Wie durft als eerste te bewegen, te vluchten, te schreeuwen, aan te vallen? Kastanje snuift van de spanning, we schrikken er allemaal van. Mijn reisgezel gebruikt dat gouden moment van verwarring om naar de wandelstok, gegespt aan de rechterflank van het paard, te grijpen. Hij schuifelt richting broer en zus tot de afstand net de lengte is van de vooruitgestoken wandelstok. Wat is hij van plan? De katapult trilt in de handen van het meisje. Het wordt een duel van stok en steen! Of niet?
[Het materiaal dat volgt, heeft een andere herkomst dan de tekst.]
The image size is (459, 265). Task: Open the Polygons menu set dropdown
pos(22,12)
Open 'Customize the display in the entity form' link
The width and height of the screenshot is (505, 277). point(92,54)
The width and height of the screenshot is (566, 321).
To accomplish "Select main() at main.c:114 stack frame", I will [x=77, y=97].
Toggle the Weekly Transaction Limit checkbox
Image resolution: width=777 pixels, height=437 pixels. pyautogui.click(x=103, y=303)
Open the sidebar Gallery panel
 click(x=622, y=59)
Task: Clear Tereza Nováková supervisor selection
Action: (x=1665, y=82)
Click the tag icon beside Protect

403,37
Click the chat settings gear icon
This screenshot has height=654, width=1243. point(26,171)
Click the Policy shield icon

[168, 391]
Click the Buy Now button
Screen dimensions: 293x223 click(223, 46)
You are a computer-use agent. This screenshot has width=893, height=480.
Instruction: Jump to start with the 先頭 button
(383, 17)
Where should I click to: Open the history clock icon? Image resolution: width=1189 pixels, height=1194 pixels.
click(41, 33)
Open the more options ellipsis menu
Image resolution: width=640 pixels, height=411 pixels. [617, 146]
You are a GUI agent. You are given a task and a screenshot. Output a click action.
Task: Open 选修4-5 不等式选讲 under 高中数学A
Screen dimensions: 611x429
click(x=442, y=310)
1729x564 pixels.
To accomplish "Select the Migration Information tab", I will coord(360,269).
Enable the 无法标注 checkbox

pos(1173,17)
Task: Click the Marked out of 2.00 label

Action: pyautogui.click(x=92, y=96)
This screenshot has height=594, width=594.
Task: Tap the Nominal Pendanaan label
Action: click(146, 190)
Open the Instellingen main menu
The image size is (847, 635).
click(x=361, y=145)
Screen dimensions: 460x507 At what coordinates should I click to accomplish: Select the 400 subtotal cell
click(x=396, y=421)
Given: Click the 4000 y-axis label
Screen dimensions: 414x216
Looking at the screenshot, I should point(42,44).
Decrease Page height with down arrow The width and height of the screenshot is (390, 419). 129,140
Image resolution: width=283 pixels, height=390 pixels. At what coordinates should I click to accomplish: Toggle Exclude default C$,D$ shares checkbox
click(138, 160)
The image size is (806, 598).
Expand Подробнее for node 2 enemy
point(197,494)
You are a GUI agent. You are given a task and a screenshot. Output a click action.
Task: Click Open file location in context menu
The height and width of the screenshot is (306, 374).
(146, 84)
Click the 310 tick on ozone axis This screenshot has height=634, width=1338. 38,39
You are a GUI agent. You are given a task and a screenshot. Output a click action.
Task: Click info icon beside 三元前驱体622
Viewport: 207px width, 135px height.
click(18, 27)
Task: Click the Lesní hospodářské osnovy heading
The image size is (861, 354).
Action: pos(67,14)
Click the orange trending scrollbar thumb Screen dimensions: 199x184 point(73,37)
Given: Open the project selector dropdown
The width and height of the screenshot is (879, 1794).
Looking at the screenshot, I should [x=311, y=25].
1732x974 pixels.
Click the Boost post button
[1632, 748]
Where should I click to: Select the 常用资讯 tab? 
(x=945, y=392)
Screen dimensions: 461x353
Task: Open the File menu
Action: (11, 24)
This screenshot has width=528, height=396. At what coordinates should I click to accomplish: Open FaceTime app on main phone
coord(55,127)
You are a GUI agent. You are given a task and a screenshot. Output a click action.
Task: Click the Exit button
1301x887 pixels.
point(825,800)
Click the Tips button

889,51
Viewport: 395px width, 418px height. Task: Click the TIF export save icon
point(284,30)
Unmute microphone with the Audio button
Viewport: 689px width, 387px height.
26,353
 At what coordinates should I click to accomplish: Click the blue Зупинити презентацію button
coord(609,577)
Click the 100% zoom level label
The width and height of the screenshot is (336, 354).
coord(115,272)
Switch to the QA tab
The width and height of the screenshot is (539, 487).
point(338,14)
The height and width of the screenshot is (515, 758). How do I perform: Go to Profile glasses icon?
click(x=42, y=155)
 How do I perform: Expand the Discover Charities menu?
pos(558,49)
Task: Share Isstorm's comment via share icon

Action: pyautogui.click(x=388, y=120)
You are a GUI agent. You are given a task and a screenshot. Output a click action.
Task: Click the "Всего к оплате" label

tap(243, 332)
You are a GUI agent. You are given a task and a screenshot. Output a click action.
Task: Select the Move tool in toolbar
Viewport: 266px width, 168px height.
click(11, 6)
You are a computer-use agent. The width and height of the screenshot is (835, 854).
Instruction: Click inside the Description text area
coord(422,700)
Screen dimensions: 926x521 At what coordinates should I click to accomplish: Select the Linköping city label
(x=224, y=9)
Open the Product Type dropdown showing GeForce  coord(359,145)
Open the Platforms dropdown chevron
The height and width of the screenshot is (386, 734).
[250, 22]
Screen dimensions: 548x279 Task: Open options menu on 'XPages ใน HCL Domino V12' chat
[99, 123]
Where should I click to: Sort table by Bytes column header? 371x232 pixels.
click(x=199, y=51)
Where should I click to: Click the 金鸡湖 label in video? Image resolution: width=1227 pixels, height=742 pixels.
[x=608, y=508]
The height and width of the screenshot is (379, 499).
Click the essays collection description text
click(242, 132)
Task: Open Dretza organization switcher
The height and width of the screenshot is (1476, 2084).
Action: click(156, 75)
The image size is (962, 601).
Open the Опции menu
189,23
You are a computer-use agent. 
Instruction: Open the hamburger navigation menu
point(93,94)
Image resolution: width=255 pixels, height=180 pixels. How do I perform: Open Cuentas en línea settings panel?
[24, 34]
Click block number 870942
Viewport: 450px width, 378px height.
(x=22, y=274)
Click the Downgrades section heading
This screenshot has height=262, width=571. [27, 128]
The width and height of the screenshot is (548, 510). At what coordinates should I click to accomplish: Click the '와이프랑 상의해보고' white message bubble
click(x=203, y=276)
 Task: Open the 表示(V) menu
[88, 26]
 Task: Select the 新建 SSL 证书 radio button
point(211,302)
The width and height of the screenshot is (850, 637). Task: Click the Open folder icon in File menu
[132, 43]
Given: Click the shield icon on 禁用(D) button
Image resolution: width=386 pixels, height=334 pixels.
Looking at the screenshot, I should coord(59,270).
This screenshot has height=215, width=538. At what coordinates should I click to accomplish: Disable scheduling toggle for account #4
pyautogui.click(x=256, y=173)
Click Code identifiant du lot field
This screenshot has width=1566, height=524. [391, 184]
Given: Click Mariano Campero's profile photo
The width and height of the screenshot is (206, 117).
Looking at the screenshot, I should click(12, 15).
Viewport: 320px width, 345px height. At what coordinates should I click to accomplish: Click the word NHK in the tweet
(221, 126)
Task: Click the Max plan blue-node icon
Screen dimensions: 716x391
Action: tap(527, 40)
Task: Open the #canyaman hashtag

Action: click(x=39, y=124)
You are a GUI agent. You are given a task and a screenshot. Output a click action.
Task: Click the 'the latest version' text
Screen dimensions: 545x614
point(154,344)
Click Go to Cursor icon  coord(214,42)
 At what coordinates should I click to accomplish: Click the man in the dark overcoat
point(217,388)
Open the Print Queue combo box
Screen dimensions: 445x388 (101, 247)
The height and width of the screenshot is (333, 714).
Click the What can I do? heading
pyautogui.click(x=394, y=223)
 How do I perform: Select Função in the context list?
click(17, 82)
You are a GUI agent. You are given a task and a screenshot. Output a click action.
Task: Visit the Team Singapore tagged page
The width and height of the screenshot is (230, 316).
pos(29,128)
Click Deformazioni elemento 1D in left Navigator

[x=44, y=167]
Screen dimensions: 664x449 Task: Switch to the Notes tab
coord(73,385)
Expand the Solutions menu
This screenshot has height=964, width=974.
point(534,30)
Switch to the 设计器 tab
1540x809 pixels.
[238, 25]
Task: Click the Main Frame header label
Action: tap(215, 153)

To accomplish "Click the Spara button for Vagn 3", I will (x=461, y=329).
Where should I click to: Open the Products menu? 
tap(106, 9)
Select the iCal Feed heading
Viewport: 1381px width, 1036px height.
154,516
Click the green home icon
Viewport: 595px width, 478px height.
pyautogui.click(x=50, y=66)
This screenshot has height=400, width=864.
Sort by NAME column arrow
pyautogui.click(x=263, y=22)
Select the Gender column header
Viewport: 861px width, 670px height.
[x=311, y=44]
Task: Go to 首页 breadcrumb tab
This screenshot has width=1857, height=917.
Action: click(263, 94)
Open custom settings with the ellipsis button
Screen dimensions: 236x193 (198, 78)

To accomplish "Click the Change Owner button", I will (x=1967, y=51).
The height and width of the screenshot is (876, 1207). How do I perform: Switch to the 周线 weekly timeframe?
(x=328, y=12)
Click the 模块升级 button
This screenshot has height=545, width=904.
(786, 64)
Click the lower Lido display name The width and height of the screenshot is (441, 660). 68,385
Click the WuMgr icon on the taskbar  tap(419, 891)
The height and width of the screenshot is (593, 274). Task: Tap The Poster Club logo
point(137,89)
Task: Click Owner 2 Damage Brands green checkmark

De jongen cirkelt langzaam rond het tweetal en schudt bij elke stap precies één druppel bessensap uit het flesje, luidop tellend: “Uno … dos … tres … cuatro … cinco … seis … siete … ocho … … nueve…” Gehypnotiseerd kijken broer, zus en ik toe tot druppel negen neervalt op het gloedhete zand. Broer en zus krijsen als zeemeeuwen, struikelen achterwaarts zo snel ze kunnen tot aan de motor en verdwijnen met de noorderzon, op een motor die van gekte bokt en stijgert.

Eindelijk aangekomen! Dorpsouderen, verzameld rond een verroeste waterpomp, aanhoren … broer en zus?! “They know the secret route to our village???”  

Als een gladde kogel zoeft de jongen geluidloos naar het dorpsplein. Kastanje kan hem amper bijhouden. Dichterbij komend ontwaar ik spanning en donkere onrust in die verweerde, wijze gezichten van de ouderen in de ban van dat vervelende duo. Wat wil de jongen met dat wonderbaarlijke flesje El Calafate sap? Van angst draai ik de teugels strakker rond mijn handen en knijp mijn ogen halfdicht. Plots wordt het doodstil. Geen vogel die kwettert, geen hond die blaft, geen kind dat zeurt. Vliegensvlug verzamelt de jongen van elke ouderling een ring of oorbel. In een mandje mengt hij de juwelen met het bessensap en kneedt het tot een bal, alsof het vloeibaar zilver is. Broer en zus staren in uiterste verbazing naar zijn magie. Uit zijn handen verschijnt een mini-paardje, niet glanzend bruin zoals Kastanje, maar zilverblauw, droomachtig, feeëriek. Met het paardje balancerend op zijn uitgestoken hand nadert hij het meisje. Als ze het beestje voorzichtig aanraakt, hinnikt het. Haar schaterlach werkt als een lopend vuur: in geen mom van tijd lacht iedereen, haar broer nog het hardste. Een opzwepende melodie van gitaar en fiddle vervoegen de vrolijkheid. Er wordt gedanst, wijn gedronken en lamsvlees gegrild. Wat een onverwacht verloop – en wat een wonderbaarlijke jongen.    

Miljoenen sterren flonkeren hoog in een betoverende paarsblauwe nachthemel. Ik ben helemaal verliefd op deze winderige streek, dit wilde dorp en ons vurig avontuur. Ik ben helemaal verliefd op deze jonge jongen, met zijn armen rond mij die voelen als zacht suede en zijn getaande, tedere gezicht tegen het mijne. Ik hoef niet meer te fietsen naar het land van vuur, ik ben er.